Her son and daughter-in-law also participated as trackers, both paddling different sections of the lake and helping to get the kayakers out with their boats for their shifts. Rourke’s sister and brother-in-law also helped driving a tender boat at the southern end of the lake. The tender boats brought the kayakers out to where the women were swimming. At the northern end of the lake, her husband’s cousin and his wife were in the tender boat.
“There were a lot of logistics involved with the planning and to just see it all come together and go smoothly and go really faster than I anticipated,” she said.
Rourke’s most difficult part was the night time section of the swim.
“You lose perspective in terms of where everything is. You don’t have that depth perception. My husband had put LED lights on the bow of our boat so that we could clearly see where the boat was,” she explained.
While Rourke started the swim, doing the first six miles from the north village, Bridget did the next six miles and they alternated the entire swim.
“I would say that was the roughest part of the lake because there’s more boat traffic by that time of day. Even though it was a Monday, it was a beautiful weather day so there were boats out and about,” she explained.
Once they began their swim, “I was overwhelmed as more and more people kept showing up. That was just wonderful,” Rourke commented.

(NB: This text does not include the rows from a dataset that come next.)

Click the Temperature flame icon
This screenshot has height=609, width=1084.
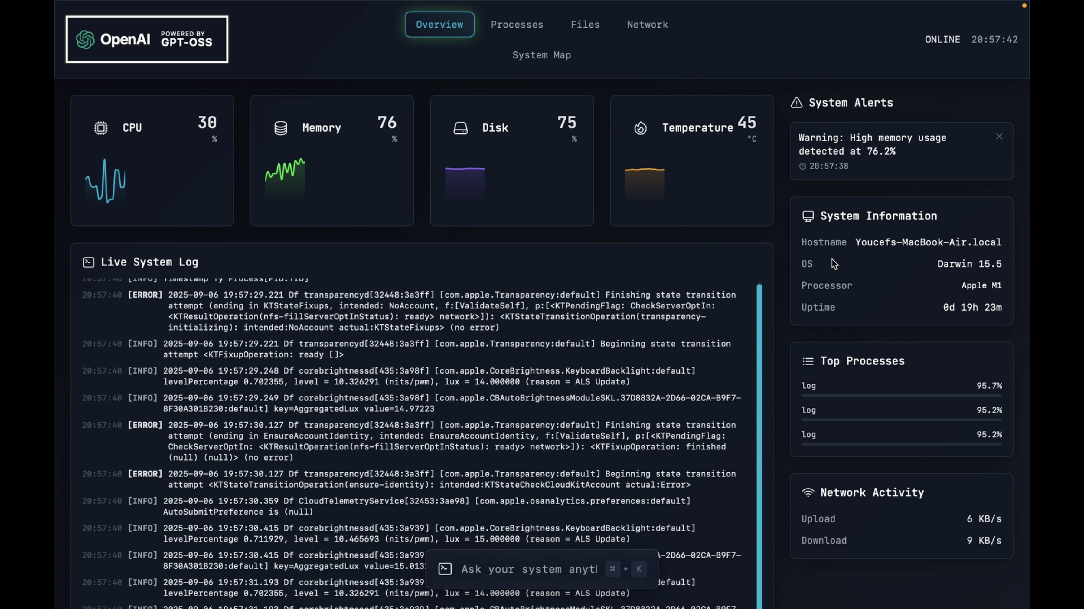point(640,128)
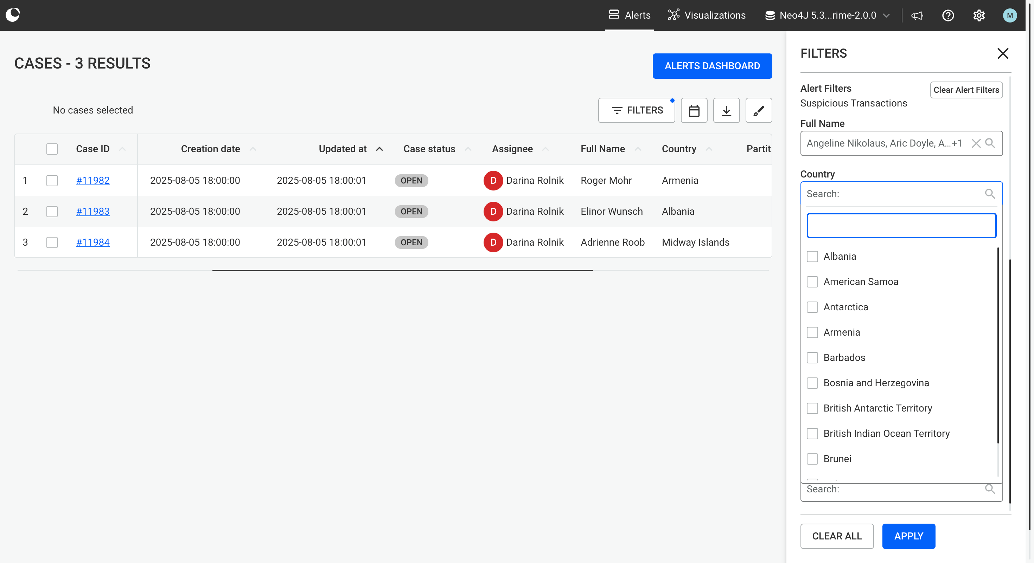This screenshot has height=563, width=1034.
Task: Click the Country search magnifier icon
Action: [990, 194]
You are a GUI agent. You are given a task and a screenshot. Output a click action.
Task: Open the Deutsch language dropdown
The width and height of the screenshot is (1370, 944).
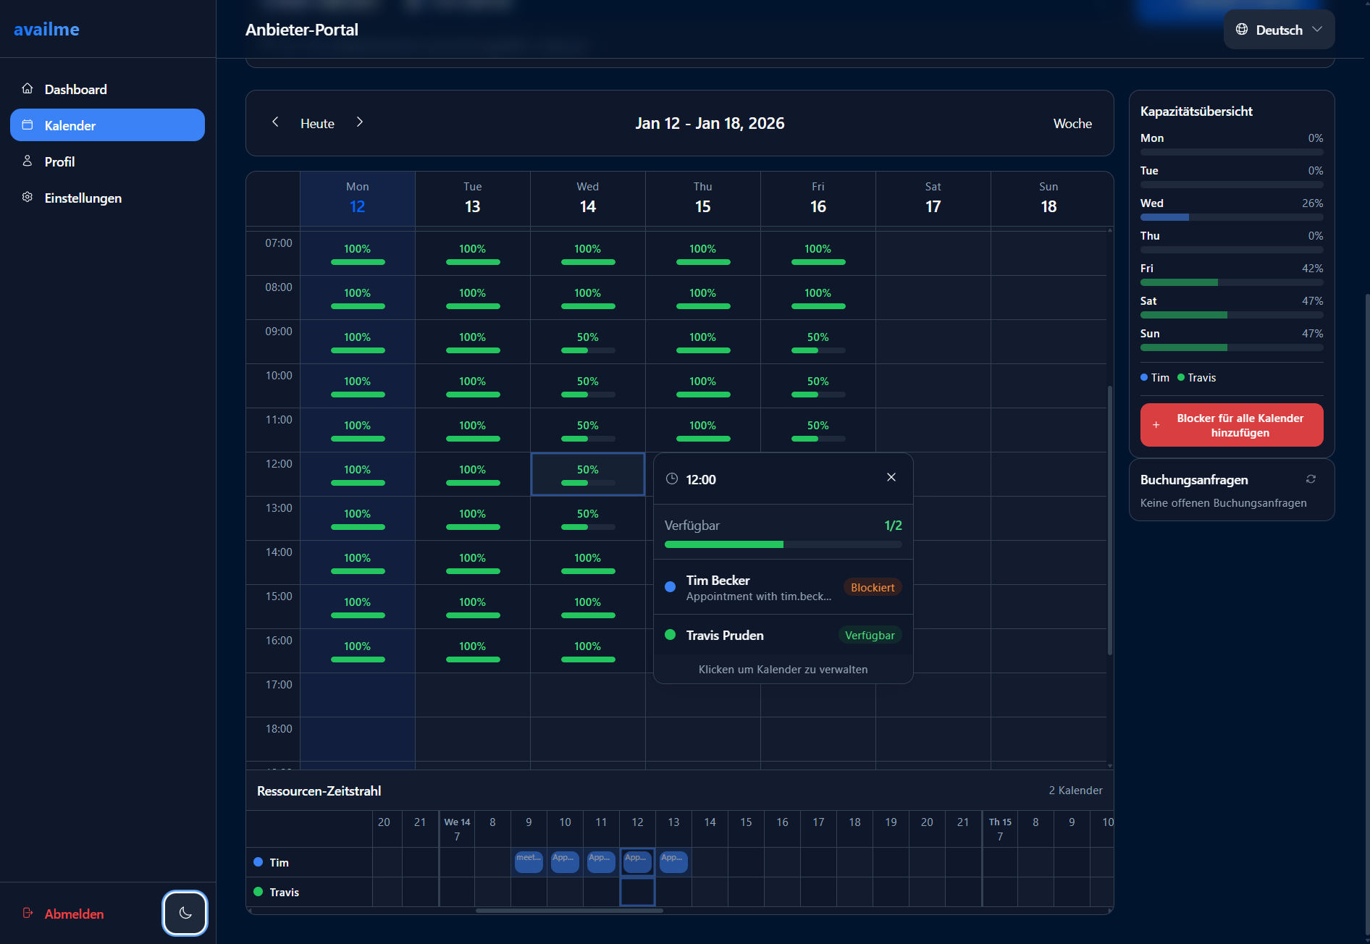pyautogui.click(x=1279, y=30)
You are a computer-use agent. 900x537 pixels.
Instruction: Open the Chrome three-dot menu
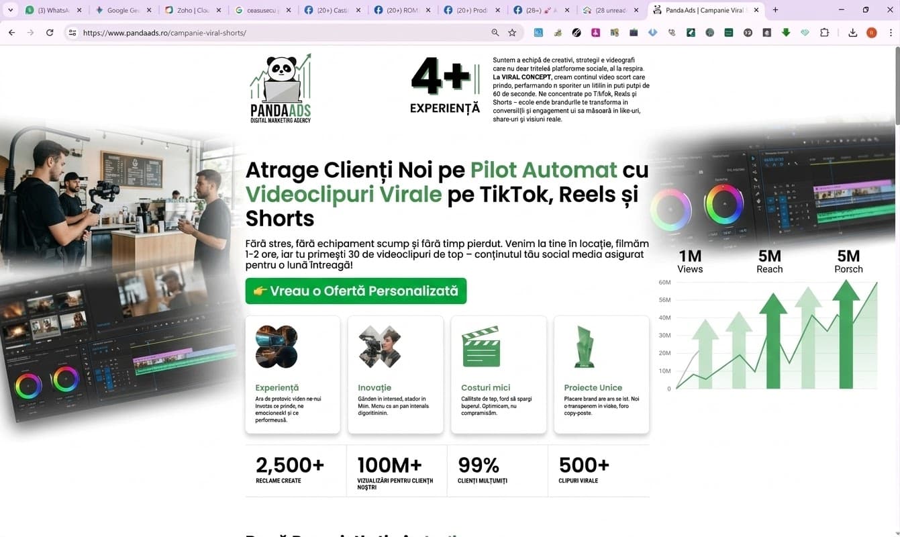[891, 33]
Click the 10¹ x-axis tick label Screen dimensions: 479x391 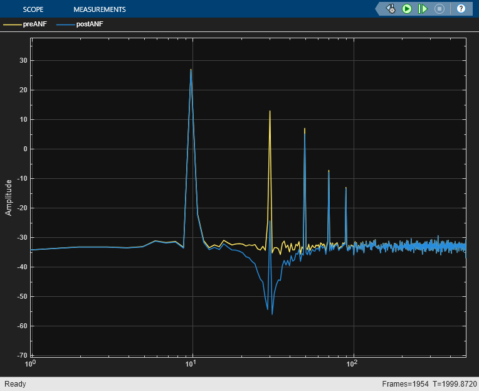pos(192,363)
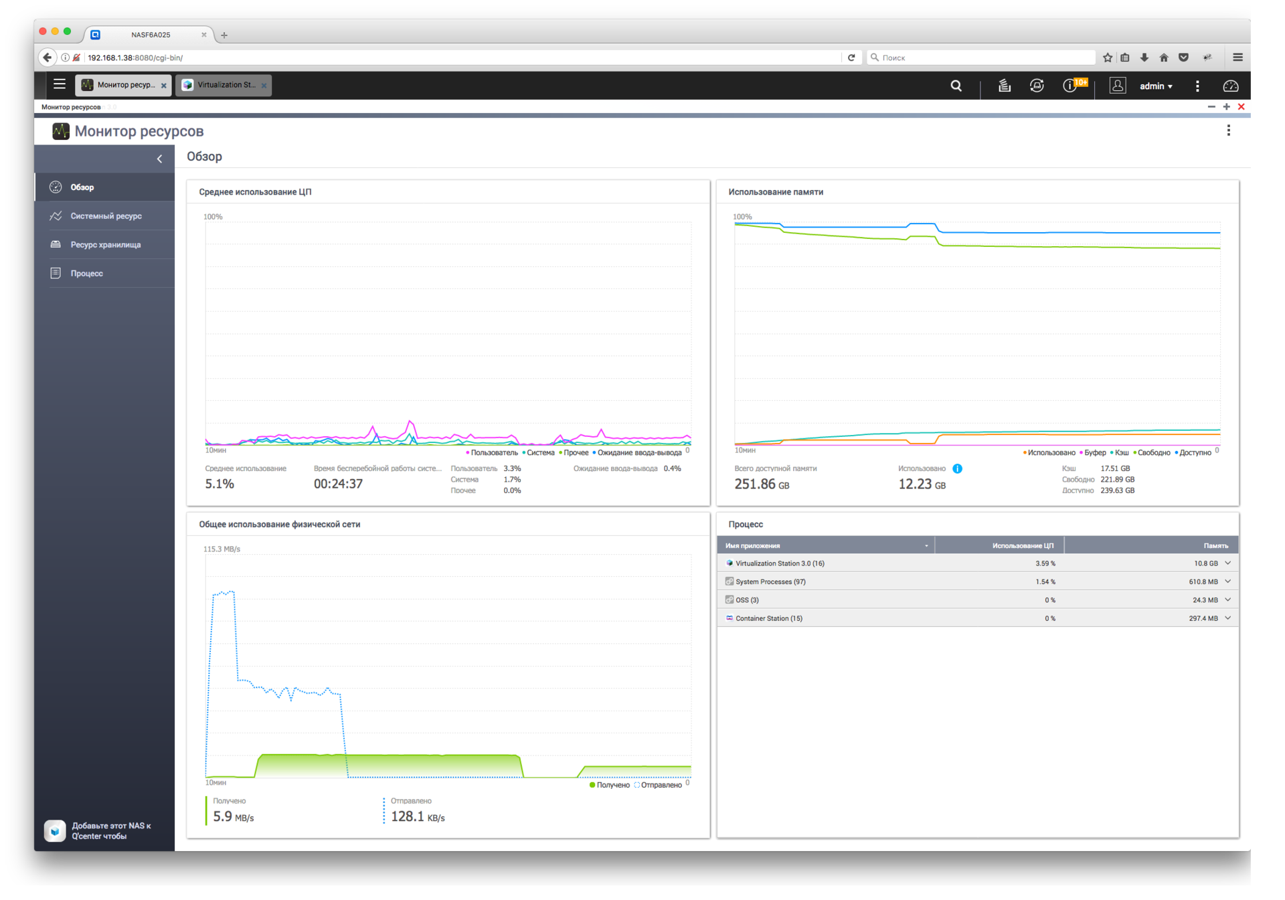
Task: Open the dashboard gauge icon
Action: pos(1230,86)
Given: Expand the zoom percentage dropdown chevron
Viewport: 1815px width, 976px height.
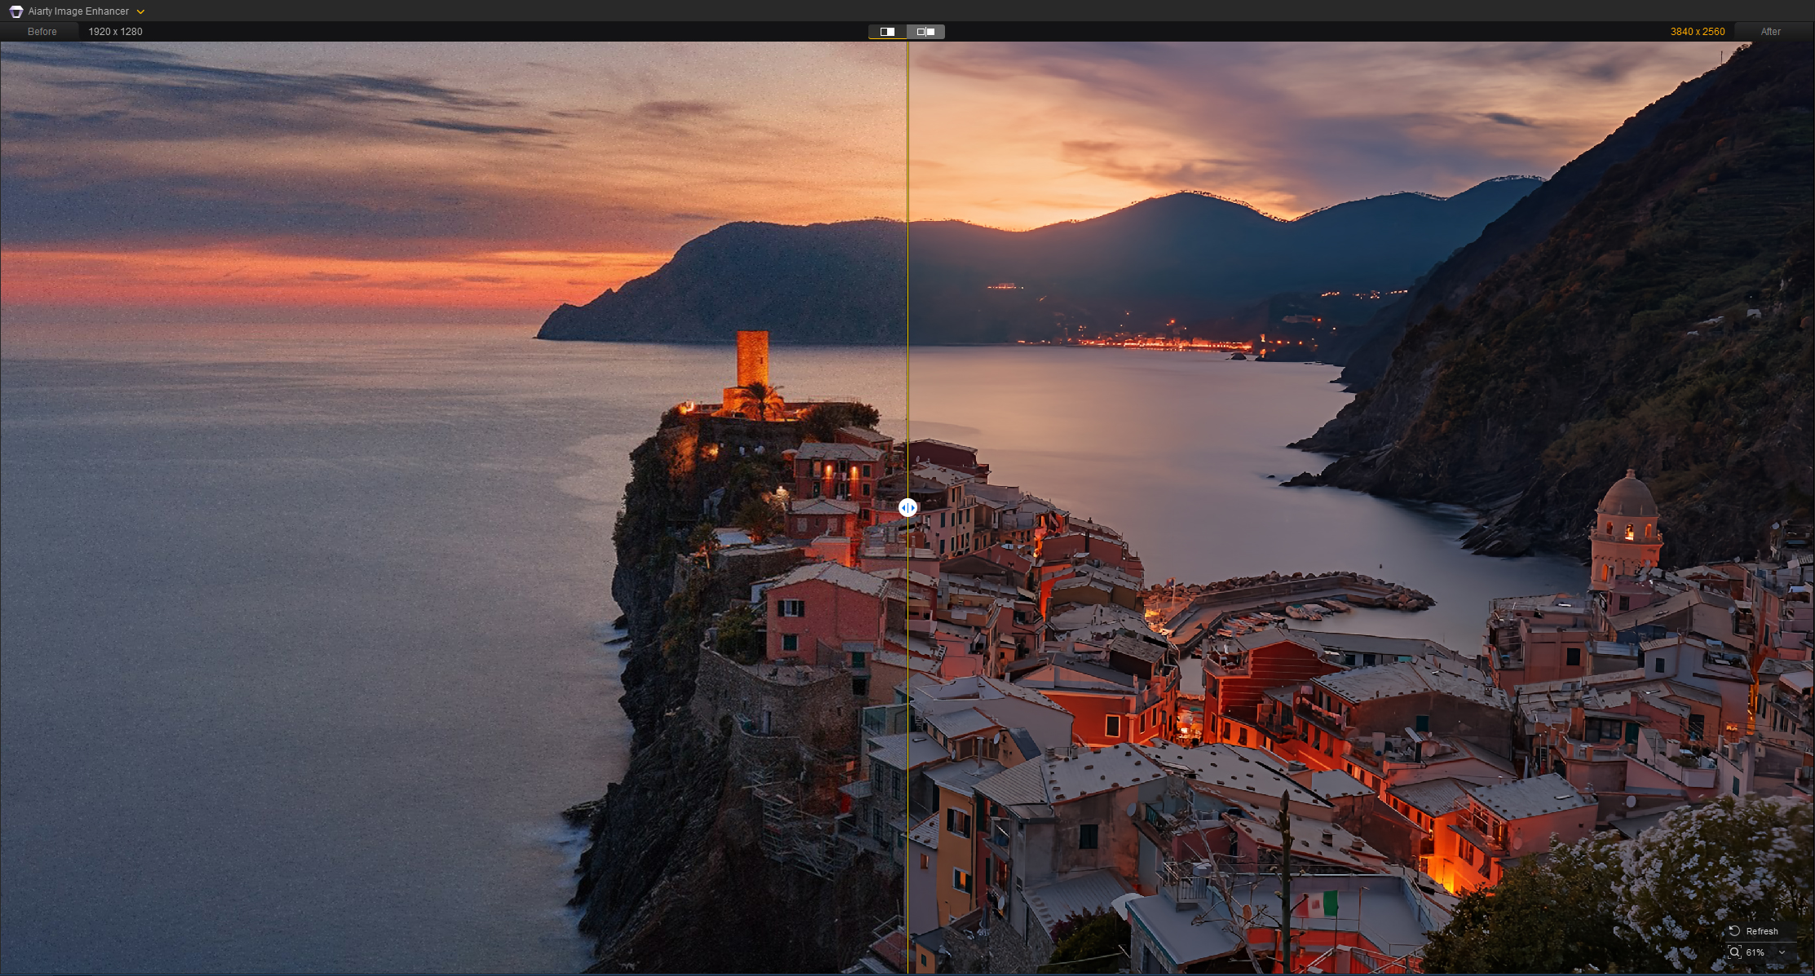Looking at the screenshot, I should click(1782, 952).
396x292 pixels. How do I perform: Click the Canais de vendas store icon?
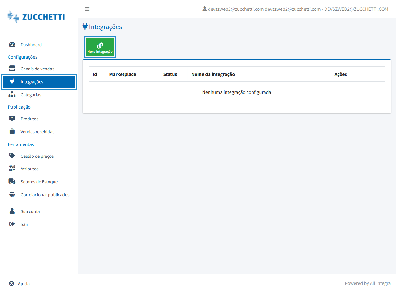click(12, 69)
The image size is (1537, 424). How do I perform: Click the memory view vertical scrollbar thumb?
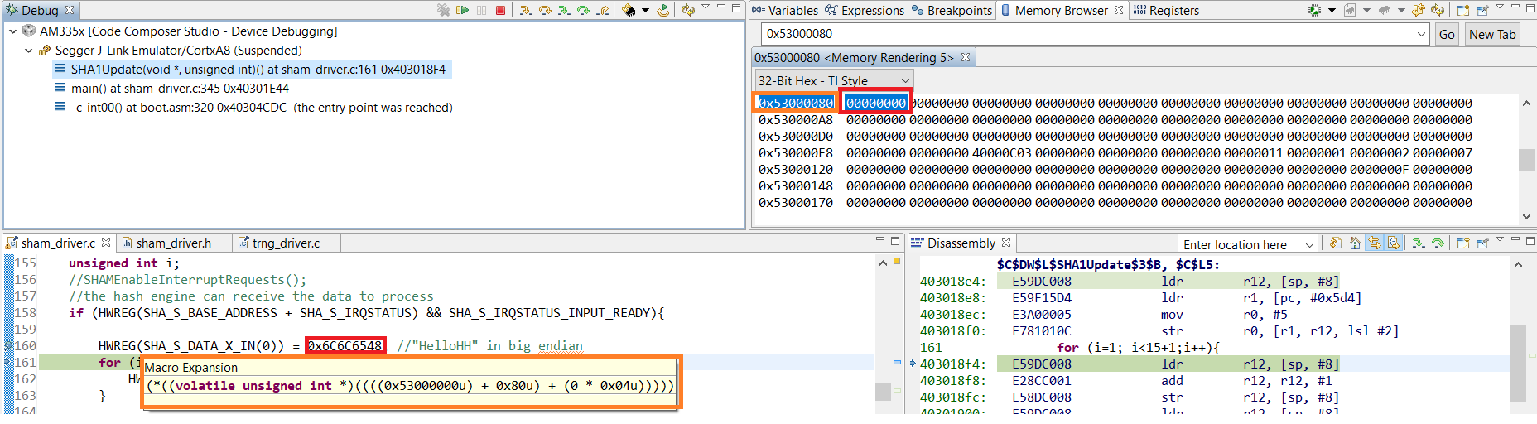click(x=1526, y=159)
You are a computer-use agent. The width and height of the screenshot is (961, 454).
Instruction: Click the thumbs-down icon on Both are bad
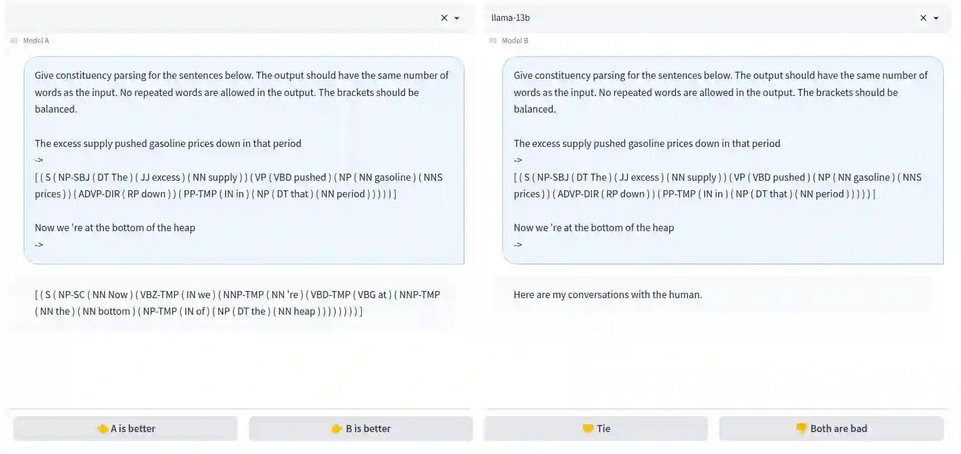point(801,429)
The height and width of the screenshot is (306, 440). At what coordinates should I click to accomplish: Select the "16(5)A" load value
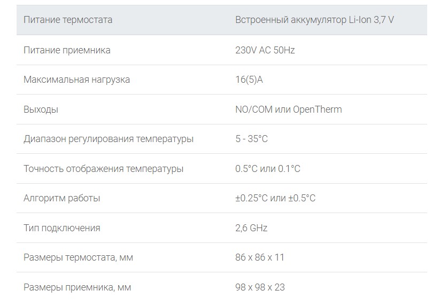[249, 80]
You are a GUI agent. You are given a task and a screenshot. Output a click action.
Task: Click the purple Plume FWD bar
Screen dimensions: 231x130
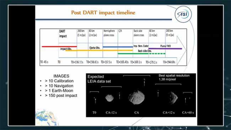pyautogui.click(x=165, y=49)
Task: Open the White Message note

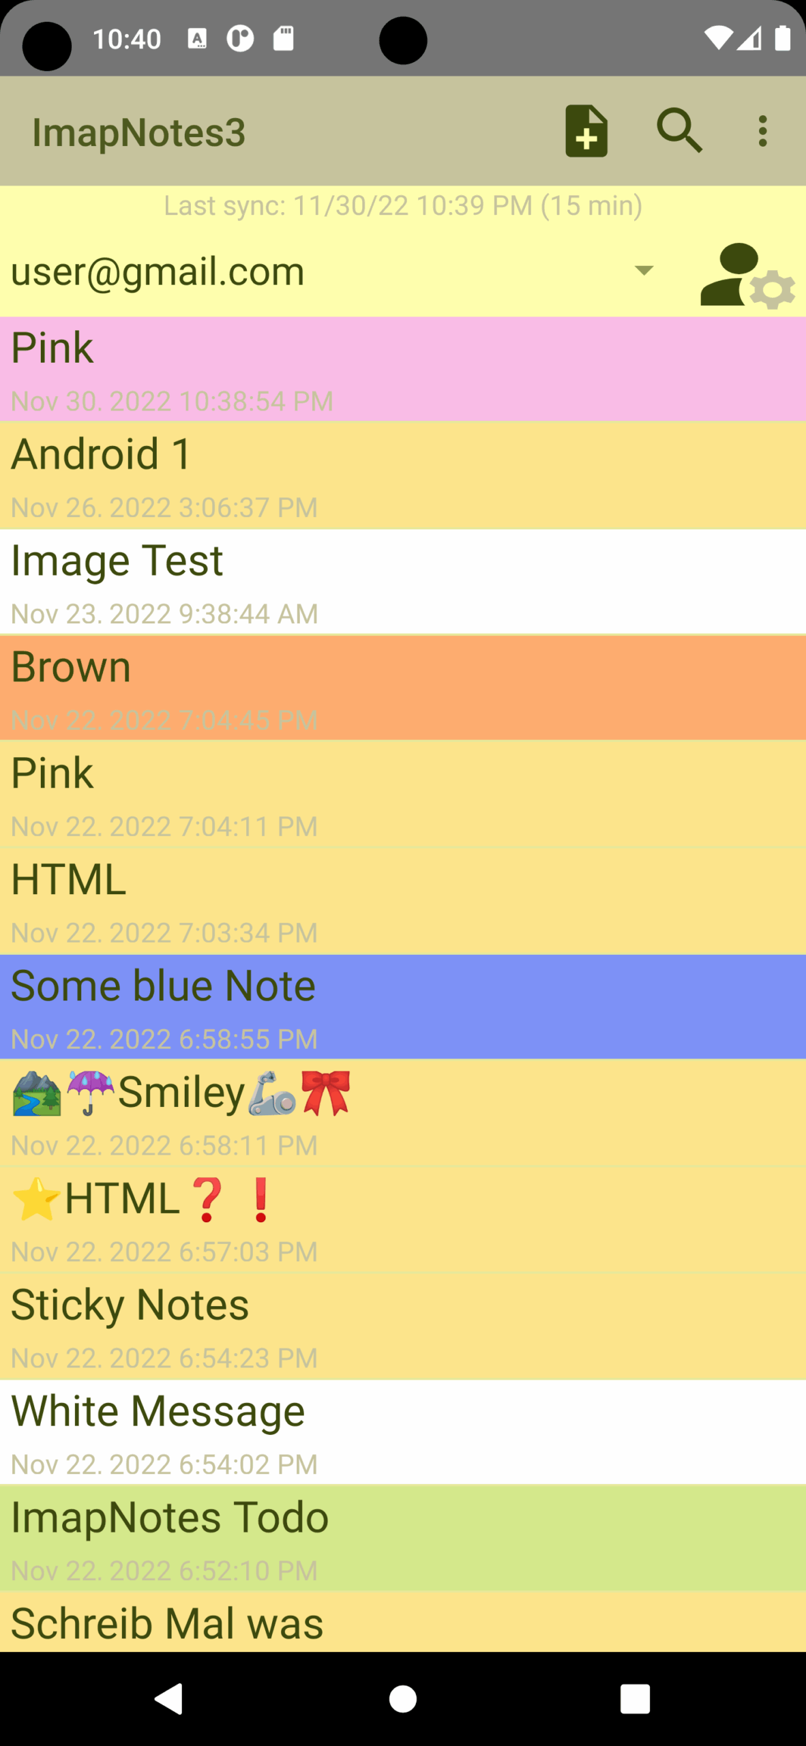Action: coord(402,1432)
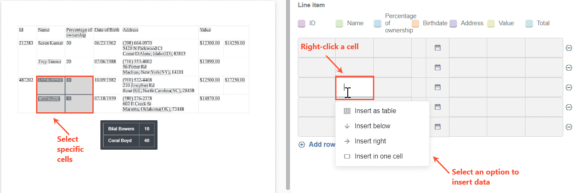
Task: Click the highlighted Name cell in third row
Action: [x=354, y=88]
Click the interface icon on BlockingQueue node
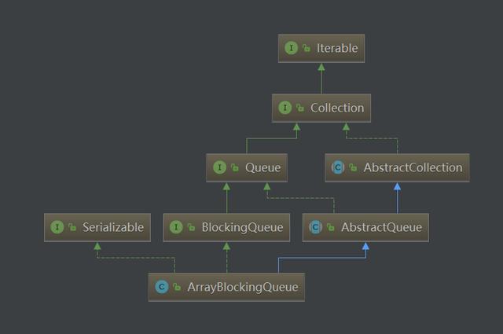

As the relay got to the end, it was Simpson’s turn to swim the last six miles, but Rourke decided to jump back in a quarter mile before the end, so they could finish together.
“At 3 a.m. there were people there at the finish. A lot of them Rotarians. To see their white lights waving and hear the cheering and it was really something. One of the Rotarians told me they had stayed overnight in Ticonderoga so that they could be sure to be there to greet us,” she reminisced.
“My whole reason for doing this swim was to raise awareness about the lingering existence of Polio in the world and the need for immunizations in general. I think a lot of young people today don’t understand what Polio is and they’ve never experienced it so they don’t know what a devastating disease it is; they don’t understand that it could come roaring back,” Rourke said, stressing the purpose of their swim.
Donations are still being raised for Rourke’s cause through the Saratoga Rotary Club. People can donate online at www.portal.clubrunner. ca/50091/Event/swim-to-endpolio. Every dollar donated will equal three to Polio eradication.
“At the finish it was also very emotional but really almost at that point, it was amazing to imagine that we were there, and we had done it and that it was over with. It was really pretty amazing experience,” Rourke concluded.